# Aufgabenstellung
Schreiben Sie aus dem Text über Zwangsstörungen unten alles von „Ein Blick in“ bis hinunter zu „große Mitleidenschaft gezogen.“ wortgetreu ab.

# Übungstext

▽

Ein Blick in die Buchhandlungen und in die Verlagsverzeichnisse reicht, um eines festzustellen: Die Literatur zum Thema Zwangsstörungen ist übersichtlich. Da sticht der „Ratgeber Zwangsstörungen“ trotzdem heraus. Denn das Buch des Psychotherapeuten Hans Reinecker bietet übersichtlich und gut verständlich Unterstützung vor allem für Betroffene und Angehörige an. Dies ist auch im besten Sinne notwendig. Denn die Unmittelbarkeit des Leidens findet sich bekanntlich im Alltag wieder. Gerade auch die Angehörigen sind von der Zwangsstörung eines nahestehenden Menschen in große Mitleidenschaft gezogen.
Wenn eine Zwangsstörung im Leben auftaucht, so stellt sich sehr schnell die Frage, ob es sich um eine Erkrankung handelt oder der Betroffene eine Marotte auslebt. Reinecker bringt dies zügig zur Sprache und stellt klar, wann von einem Krankheitswert gesprochen werden kann: „Von einer krankheitswertigen Störung würden wir dann sprechen, wenn durch die Gewohnheiten und Rituale ein Leben nach den eigenen Zielen und Vorstellungen nicht mehr möglich ist“ (S. 9).

△

# Bereitgestelltes Material
▽

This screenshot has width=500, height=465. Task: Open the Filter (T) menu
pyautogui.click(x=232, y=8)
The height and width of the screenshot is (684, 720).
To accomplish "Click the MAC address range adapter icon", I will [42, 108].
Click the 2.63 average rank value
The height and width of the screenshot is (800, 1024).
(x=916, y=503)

△
▽

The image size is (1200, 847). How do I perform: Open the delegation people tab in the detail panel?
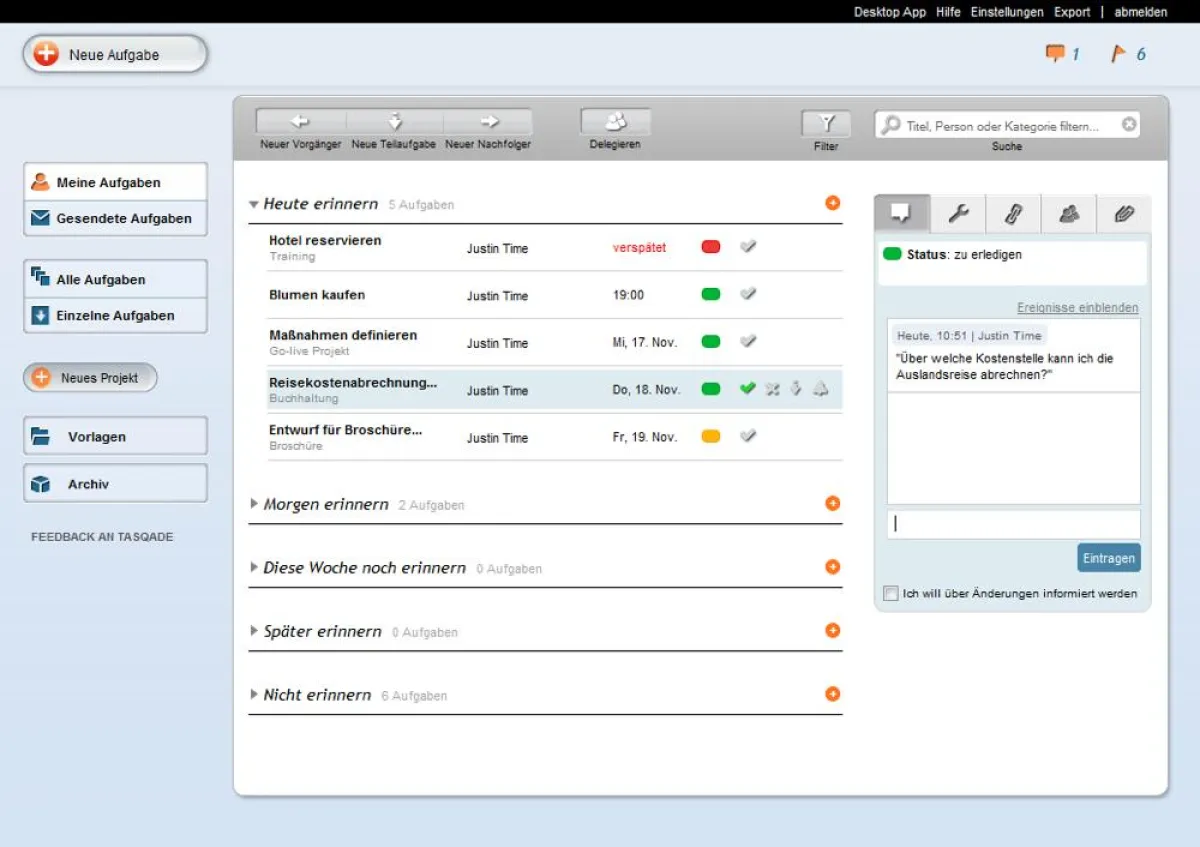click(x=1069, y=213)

△

# Aufgabenergebnis
Ein Blick in die Buchhandlungen und in die Verlagsverzeichnisse reicht, um eines festzustellen: Die Literatur zum Thema Zwangsstörungen ist übersichtlich. Da sticht der „Ratgeber Zwangsstörungen“ trotzdem heraus. Denn das Buch des Psychotherapeuten Hans Reinecker bietet übersichtlich und gut verständlich Unterstützung vor allem für Betroffene und Angehörige an. Dies ist auch im besten Sinne notwendig. Denn die Unmittelbarkeit des Leidens findet sich bekanntlich im Alltag wieder. Gerade auch die Angehörigen sind von der Zwangsstörung eines nahestehenden Menschen in große Mitleidenschaft gezogen.